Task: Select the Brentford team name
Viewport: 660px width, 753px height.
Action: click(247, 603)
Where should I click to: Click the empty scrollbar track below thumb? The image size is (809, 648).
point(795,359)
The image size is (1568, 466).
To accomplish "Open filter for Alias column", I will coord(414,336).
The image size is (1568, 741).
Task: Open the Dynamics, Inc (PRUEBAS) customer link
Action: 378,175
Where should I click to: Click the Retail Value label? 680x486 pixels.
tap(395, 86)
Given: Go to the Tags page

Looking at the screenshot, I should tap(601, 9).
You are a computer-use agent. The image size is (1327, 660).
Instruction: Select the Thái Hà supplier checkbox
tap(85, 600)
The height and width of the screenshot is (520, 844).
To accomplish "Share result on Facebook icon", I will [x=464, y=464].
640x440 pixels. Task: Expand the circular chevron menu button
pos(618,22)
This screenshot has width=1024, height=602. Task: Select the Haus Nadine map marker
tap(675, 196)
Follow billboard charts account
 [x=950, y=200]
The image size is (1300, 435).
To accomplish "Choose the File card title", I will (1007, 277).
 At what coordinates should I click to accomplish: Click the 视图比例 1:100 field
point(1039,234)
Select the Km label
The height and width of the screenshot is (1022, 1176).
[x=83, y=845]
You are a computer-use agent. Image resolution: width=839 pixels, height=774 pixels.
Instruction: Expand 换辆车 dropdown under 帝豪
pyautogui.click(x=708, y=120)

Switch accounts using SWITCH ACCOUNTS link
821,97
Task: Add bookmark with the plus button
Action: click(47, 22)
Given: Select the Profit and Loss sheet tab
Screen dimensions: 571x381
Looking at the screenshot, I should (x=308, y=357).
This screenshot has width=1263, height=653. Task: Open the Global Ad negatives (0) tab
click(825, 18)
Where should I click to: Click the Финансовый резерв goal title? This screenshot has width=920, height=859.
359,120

=====

#### TASK GOAL:
Give back all of the entries exactly as written.

#### SOLUTION FOR THIS EXERCISE:
Task: Select the Brentford team name
Viewport: 660px width, 753px height.
Action: click(247, 603)
Where should I click to: Click the empty scrollbar track below thumb? The image size is (809, 648).
point(795,359)
The image size is (1568, 466).
To accomplish "Open filter for Alias column", I will coord(414,336).
The image size is (1568, 741).
Task: Open the Dynamics, Inc (PRUEBAS) customer link
Action: 378,175
Where should I click to: Click the Retail Value label? 680x486 pixels.
tap(395, 86)
Given: Go to the Tags page

Looking at the screenshot, I should tap(601, 9).
You are a computer-use agent. The image size is (1327, 660).
Instruction: Select the Thái Hà supplier checkbox
tap(85, 600)
The height and width of the screenshot is (520, 844).
To accomplish "Share result on Facebook icon", I will [x=464, y=464].
640x440 pixels. Task: Expand the circular chevron menu button
pos(618,22)
This screenshot has width=1024, height=602. Task: Select the Haus Nadine map marker
tap(675, 196)
Follow billboard charts account
 [x=950, y=200]
The image size is (1300, 435).
To accomplish "Choose the File card title", I will (1007, 277).
 At what coordinates should I click to accomplish: Click the 视图比例 1:100 field
point(1039,234)
Select the Km label
The height and width of the screenshot is (1022, 1176).
[x=83, y=845]
You are a computer-use agent. Image resolution: width=839 pixels, height=774 pixels.
Instruction: Expand 换辆车 dropdown under 帝豪
pyautogui.click(x=708, y=120)

Switch accounts using SWITCH ACCOUNTS link
821,97
Task: Add bookmark with the plus button
Action: click(47, 22)
Given: Select the Profit and Loss sheet tab
Screen dimensions: 571x381
Looking at the screenshot, I should (x=308, y=357).
This screenshot has width=1263, height=653. Task: Open the Global Ad negatives (0) tab
click(825, 18)
Where should I click to: Click the Финансовый резерв goal title? This screenshot has width=920, height=859.
359,120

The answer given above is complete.